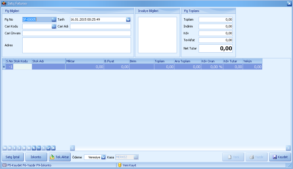Open the Cari Kodu lookup ellipsis button

point(54,27)
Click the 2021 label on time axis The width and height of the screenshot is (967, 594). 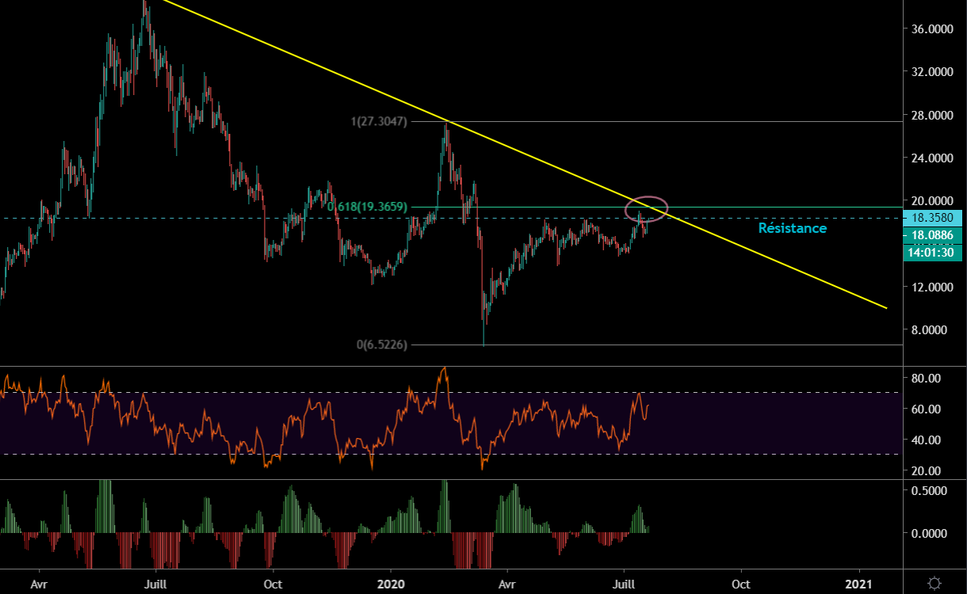[859, 583]
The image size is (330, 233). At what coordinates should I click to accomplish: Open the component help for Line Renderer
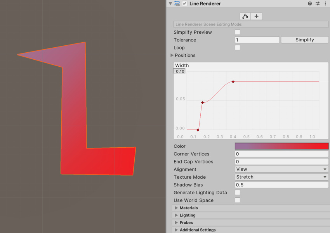click(309, 3)
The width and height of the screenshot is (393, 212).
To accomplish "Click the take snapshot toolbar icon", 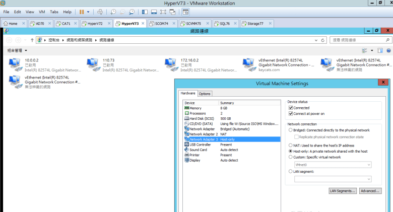I will pos(113,12).
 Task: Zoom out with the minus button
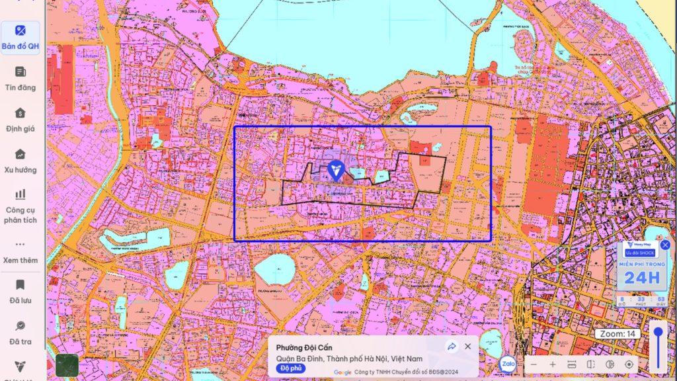click(x=535, y=364)
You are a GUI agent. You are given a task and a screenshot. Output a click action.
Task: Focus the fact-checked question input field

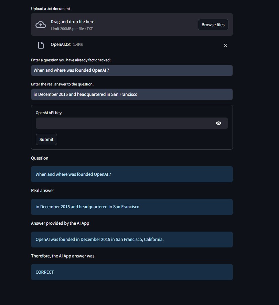coord(132,70)
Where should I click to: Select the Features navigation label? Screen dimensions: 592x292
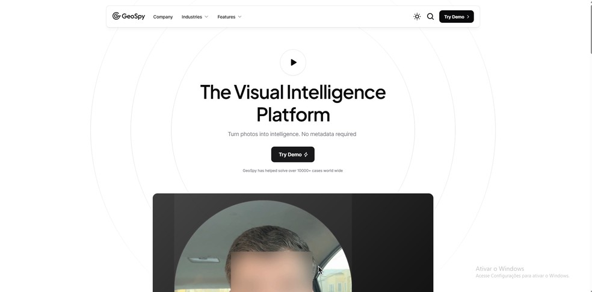tap(226, 17)
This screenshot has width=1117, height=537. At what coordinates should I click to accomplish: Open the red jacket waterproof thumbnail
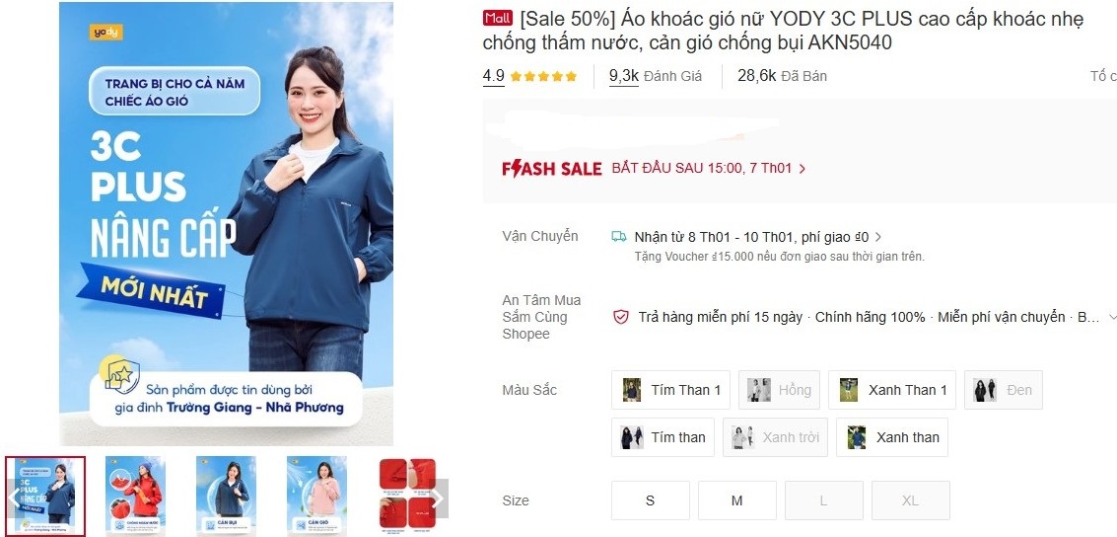point(135,496)
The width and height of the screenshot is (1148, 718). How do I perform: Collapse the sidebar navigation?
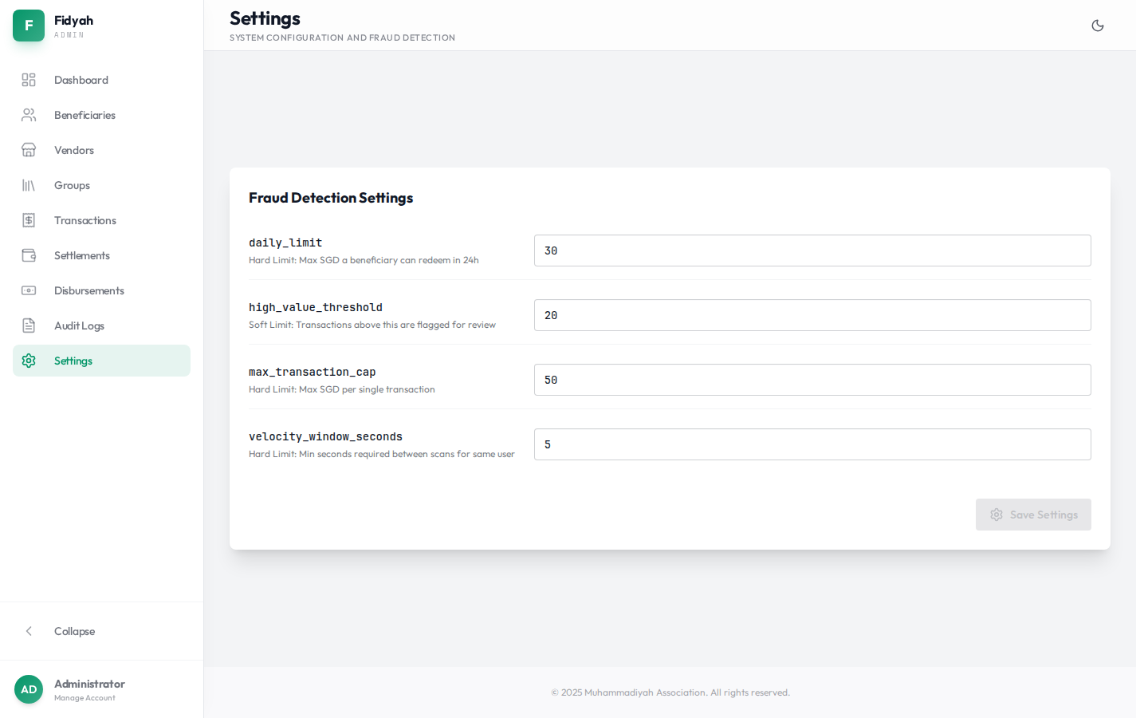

★ ★ ★ ★ ★

# WORK TO BE COMPLETED
Only the lines from the one holding "Task: Focus the" through the last line of the records should be output, please, exactly and without any pictures.

# SOLUTION TO THE EXERCISE
Task: Focus the fact-checked question input field

coord(132,70)
Where should I click to: Select the Features navigation label? Screen dimensions: 592x292
tap(226, 17)
This screenshot has width=1117, height=537. At what coordinates should I click to accomplish: Open the red jacket waterproof thumbnail
point(135,496)
The width and height of the screenshot is (1148, 718). How do I perform: Collapse the sidebar navigation?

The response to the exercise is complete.